Cidades|z_Areazero
|
17 de setembro de 2015
|
19:41

Cais Mauá de Todos denuncia irregularidades em projeto de revitalização e pede revogação de contrato

Por
Luís Gomes
[email protected]
Foto: Guilherme Santos/Sul21
Projeto de revitalização do Cais Mauá foi alvo de críticas nesta quinta-feira | Foto: Guilherme Santos/Sul21

Luís Eduardo Gomes

Representantes do coletivo Cais Mauá de Todos concederam entrevista nesta quinta-feira (17) para apresentar uma série de irregularidades presentes no Estudo de Impacto Ambiental e o Relatório de Impacto Ambiental (EIA Rima) do projeto de revitalização do Cais Mauá. A organização defende a revogação do atual contrato de arrendamento da área assinado entre o governo do Estado e o consórcio Cais Mauá do Brasil S.A., liderado pela NSG Capital (investidora do empreendimento).

No evento, o coletivo apresentou um parecer técnico sobre o EIA Rima emitido por uma equipe multidisciplinar formada por arquitetos, engenheiros civis e ambientais, urbanistas, sociólogos e biólogo. O movimento alega que desde o lançamento do edital, o processo de licitação foi marcado pela ausência de participação popular, de transparência e de legalidade.

“Nós queremos a revitalização sim. Nós entendemos que é importante a parceria público-privada.

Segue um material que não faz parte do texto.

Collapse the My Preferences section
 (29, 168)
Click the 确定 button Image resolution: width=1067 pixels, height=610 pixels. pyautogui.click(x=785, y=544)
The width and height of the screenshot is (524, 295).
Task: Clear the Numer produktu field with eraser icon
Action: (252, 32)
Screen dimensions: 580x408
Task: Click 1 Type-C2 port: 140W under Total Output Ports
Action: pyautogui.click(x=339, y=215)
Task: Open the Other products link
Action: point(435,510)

O que nós não aceitamos é esse modelo de projeto, que é um plano comercial, imposto à cidade sem participação popular, sem transparência e sem legalidade”, disse João Volino Correa, sociólogo do coletivo.

Falhas técnicas no EIA Rima

Do ponto de vista urbanístico, paisagístico e ambiental, a equipe multidisciplinar formada pelo coletivo apontou que o projeto: não oferece garantias de que o consórcio conseguirá cumprir do ponto de vista financeiro o cronograma previsto no EIA Rima; prioriza a circulação de carros em vez de alternativas de transporte público e mobilidade; não oferece uma visão de longo prazo para superar a baixa qualidade da gestão pública na região do empreendimento; viola inúmeras determinações do Plano Diretor da cidade, como a vedação de construções urbanas em terrenos sujeitos a alagamentos; desinforma os comerciantes do Centro Histórico sobre os impactos deste novo empreendimento na região; desconsidera as dinâmicas culturais, econômica e social do centro; não oferece instrumentos de participação e controle da sociedade no planejamento, implantação, gestão e processo de ressignificação do Centro Histórico; não esclarece qual será o destino de cada galpão após a revitalização; etc.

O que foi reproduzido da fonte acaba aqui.